The supreme court of Georgia does not agree with this Court upon
the first point. Nevertheless this Court does not change its
decision.
Moreover the second point upon which this Court rested the case
does not appear to have been brought before the Supreme Court of
Georgia, and of course it expressed no opinion upon the point.
This case was argued at December term, 1849, and is reported in
50 U. S. 9 How.
196. It being suggested afterwards that, at the time when the case
was argued and decided, Richard Rowell, the principal defendant,
was dead, the judgment was stricken out and the cause argued
again.
Page 54 U. S. 270
MR. JUSTICE CURTIS delivered the opinion of the Court.
This case came on to be heard at the December term, 1849, and
was argued by counsel. The decision of the Court is reported in
50 U. S. 9 How. 196
under the name of
Neves v. Scott. At the present term it
was suggested to the Court that at the time when the cause was
argued and decided, Richard Rowell, the principal party defendant
in interest, was dead, and thereupon proceedings took place which
made his representatives parties, and the decree heretofore entered
was stricken out, the cause brought forward, and again heard at the
present term. It has been elaborately and ably argued upon the
grounds
Page 54 U. S. 271
on which it was rested at the former hearing and upon one
additional ground, which will first be adverted to.
It appears that a short time before the former argument, the
Supreme Court of Georgia, where the marriage articles in question
were made and the parties thereto domiciled, in a suit between
other persons claiming a separate interest under these articles,
had made a decision, involving an equitable title like that passed
on by this Court. This decision was not made known to us at the
former hearing, and the respondent's counsel now maintains that it
is binding on this Court as an authoritative exposition of the
local law of Georgia by the highest tribunal of that state.

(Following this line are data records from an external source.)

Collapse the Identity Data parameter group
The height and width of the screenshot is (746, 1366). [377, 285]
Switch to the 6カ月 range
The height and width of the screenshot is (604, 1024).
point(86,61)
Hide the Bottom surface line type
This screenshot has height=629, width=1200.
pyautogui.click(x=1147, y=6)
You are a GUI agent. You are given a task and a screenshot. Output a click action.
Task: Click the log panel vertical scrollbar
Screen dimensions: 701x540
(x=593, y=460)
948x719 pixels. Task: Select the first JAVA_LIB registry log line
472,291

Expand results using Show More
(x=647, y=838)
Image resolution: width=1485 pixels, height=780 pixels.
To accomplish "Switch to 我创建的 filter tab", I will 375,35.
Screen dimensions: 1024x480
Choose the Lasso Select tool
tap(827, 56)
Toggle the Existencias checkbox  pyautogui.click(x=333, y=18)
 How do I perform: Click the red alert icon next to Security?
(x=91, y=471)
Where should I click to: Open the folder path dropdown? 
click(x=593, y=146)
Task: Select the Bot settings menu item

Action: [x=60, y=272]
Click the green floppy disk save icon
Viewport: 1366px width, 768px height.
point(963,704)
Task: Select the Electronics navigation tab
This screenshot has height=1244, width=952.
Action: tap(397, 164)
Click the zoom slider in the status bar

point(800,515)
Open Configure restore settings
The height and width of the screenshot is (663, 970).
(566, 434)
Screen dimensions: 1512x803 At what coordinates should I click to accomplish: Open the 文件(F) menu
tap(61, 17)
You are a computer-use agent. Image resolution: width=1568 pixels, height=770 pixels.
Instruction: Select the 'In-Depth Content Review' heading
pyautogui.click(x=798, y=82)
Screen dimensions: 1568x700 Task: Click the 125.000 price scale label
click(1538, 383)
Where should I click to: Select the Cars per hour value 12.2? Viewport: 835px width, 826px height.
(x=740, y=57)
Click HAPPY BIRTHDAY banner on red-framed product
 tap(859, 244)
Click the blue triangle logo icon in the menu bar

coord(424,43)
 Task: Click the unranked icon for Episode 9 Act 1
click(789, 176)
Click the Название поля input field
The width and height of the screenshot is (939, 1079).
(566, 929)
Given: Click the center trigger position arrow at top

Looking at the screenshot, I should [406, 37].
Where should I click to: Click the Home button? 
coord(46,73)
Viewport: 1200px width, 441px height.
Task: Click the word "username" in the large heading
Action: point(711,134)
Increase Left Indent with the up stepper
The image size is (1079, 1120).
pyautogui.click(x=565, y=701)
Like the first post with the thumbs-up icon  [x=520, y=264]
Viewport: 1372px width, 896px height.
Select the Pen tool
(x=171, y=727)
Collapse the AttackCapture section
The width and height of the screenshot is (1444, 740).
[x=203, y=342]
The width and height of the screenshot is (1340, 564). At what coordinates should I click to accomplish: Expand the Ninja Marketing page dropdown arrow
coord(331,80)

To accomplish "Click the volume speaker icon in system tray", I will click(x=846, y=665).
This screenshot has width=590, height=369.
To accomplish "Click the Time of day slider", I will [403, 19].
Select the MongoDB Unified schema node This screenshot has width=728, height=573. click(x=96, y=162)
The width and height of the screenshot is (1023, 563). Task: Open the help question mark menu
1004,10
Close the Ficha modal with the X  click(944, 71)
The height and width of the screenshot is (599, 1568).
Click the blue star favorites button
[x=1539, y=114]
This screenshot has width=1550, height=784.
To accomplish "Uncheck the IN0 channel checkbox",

To appreciate this position it is necessary to ascertain what
questions have been decided by the Supreme Court of Georgia and are
for decision by this Court.
By reference to the case in
50 U. S. 9 How. 196
it will be found that there were two questions presented to this
Court, either of which, being decided in favor of the complainant,
would dispose of the cause.
The first was whether the trusts manifested by this particular
instrument, were what a court of equity deems executed trusts --
that is, trusts actually defined and declared and in the view of a
court of equity created -- or whether a court of equity would treat
the instrument as only exhibiting an incomplete intention to create
some trusts at a then future period, and the second being whether
the complainants, as collateral heirs of one of the settlers, can
have the aid of a court of equity to enforce the delivery of the
property to them, or are precluded from that relief by the fact
that they are not issue of the marriage -- in other terms, whether
by the rules of equity law, the complainants are volunteers, or
within the consideration of the articles. No question has arisen
concerning any statute law of Georgia, nor was it then nor is it
now suggested that any word or phrase or provision of the articles
should bear any peculiar or technical meaning by reason of any
local law or custom. Indeed, the actual intentions of the parties
are so plain that no doubt has been suggested concerning them, and
the only inquiry in either court has been how far and in favor of
what parties a court of equity will lend its aid to carry those
intentions into effect. And accordingly the Supreme Court of
Georgia as well as this Court has resorted to the decisions of the
High Court of Chancery in England and to approved writers on equity
jurisprudence as affording the proper guides to a correct decision.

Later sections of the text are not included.